お題:昼のコンサルタント 制限時間:1時間 読者:62 人 文字数:721字

泡と都会とコンサルタント ※未完
最後のひとつの濁りを取り除いた私は椅子に深くもたれかかり、商品を曇らせないよう止めていた息を大きく吐いた。
デスクの上にはやっと一円玉ほどの大きさになった透明な球が不安げに置かれている。
その球を守るようにガラスのドームを被せ、携帯と財布をポケットに押し込み席を立った。
休憩頂きます、と言うと数人が軽く会釈で返事をした。
私の仕事場は小さなビルの三階にある。エレベーターがないため、昼におにぎりを買いに行くためだけに直角に近いような急な階段を昇り降りしなければならない。
薄暗い階段をおり、外にでる。強い日差しと焼けたコンクリートが発する独特の熱気に思わず眉間に皺を寄せた。
ビルの前に車が停めてあり、一人の男が立っていた。
男は百八十センチほどあるだろうか、背が高く、細身な体型が長い脚をさらに長く見せていた。ボリュームのない黒髪は綺麗なストレートで肩の上で真っ直ぐ前にかけて長くなるよう切りそろえられている。真っ直ぐな形の良い眉、一重の切れ長の目、先が尖った鼻、薄い口のほかに隈もシミもホクロもにきびもひとつもない顔はつくりもののようだ。

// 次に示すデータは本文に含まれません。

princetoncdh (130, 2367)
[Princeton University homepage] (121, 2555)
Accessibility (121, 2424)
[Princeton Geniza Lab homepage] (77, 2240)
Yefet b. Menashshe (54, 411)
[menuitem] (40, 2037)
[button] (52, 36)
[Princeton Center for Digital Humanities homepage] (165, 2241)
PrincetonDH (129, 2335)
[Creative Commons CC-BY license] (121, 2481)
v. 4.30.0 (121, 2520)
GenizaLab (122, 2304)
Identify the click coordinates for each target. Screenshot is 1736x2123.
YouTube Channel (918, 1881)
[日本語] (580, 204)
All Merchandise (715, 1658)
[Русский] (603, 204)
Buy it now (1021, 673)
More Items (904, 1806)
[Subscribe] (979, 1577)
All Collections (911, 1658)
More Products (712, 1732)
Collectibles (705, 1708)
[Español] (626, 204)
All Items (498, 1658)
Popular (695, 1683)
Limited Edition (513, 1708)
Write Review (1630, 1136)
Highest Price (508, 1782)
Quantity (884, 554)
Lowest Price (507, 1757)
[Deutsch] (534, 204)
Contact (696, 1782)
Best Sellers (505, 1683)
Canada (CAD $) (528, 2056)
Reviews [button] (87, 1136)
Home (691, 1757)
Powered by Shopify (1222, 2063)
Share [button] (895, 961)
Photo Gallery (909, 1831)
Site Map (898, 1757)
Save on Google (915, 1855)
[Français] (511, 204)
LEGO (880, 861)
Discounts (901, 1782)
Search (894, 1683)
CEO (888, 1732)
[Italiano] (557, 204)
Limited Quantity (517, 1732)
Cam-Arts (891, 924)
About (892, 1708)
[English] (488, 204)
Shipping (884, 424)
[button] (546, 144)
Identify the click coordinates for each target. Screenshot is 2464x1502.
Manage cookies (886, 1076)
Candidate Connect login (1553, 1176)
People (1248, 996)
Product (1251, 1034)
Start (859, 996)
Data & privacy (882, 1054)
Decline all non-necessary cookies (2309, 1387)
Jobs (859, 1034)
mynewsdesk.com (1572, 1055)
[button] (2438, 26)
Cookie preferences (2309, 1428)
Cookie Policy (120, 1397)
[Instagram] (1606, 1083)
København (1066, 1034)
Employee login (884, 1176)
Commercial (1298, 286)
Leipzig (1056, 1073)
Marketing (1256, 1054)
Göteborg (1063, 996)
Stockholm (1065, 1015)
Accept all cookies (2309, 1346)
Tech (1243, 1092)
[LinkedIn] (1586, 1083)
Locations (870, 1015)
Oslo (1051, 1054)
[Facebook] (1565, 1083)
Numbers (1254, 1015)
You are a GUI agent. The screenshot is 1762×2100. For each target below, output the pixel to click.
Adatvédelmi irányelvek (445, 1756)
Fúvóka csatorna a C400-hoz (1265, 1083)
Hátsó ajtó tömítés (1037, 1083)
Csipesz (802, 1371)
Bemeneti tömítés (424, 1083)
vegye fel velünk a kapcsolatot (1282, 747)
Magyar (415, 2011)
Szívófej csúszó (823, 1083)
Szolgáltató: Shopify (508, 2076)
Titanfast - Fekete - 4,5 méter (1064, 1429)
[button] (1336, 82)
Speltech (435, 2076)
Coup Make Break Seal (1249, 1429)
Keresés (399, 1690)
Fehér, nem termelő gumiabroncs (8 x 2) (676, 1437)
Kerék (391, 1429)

身体にピッタリとあったスーツに先のとがった靴を履いている。
曇りも傷もひとつもなく磨きあげられた滑らかな曲線の黒い車はデスクの上の球を彷彿とさせた。
男も車もくすんだクリーム色のビルに明らかに不釣り合いだった。
「香山様でお間違いないでしょうか」
男は見かけに合わない落ち着いた低い声で尋ねた。
「あ、はい」
知らない人に名前を呼ばれた驚きで上ずった声で答えた。
「私、昼休憩コンサルタント会社の井村と申します」
そう言って男は何も書いていない名刺を差し出した。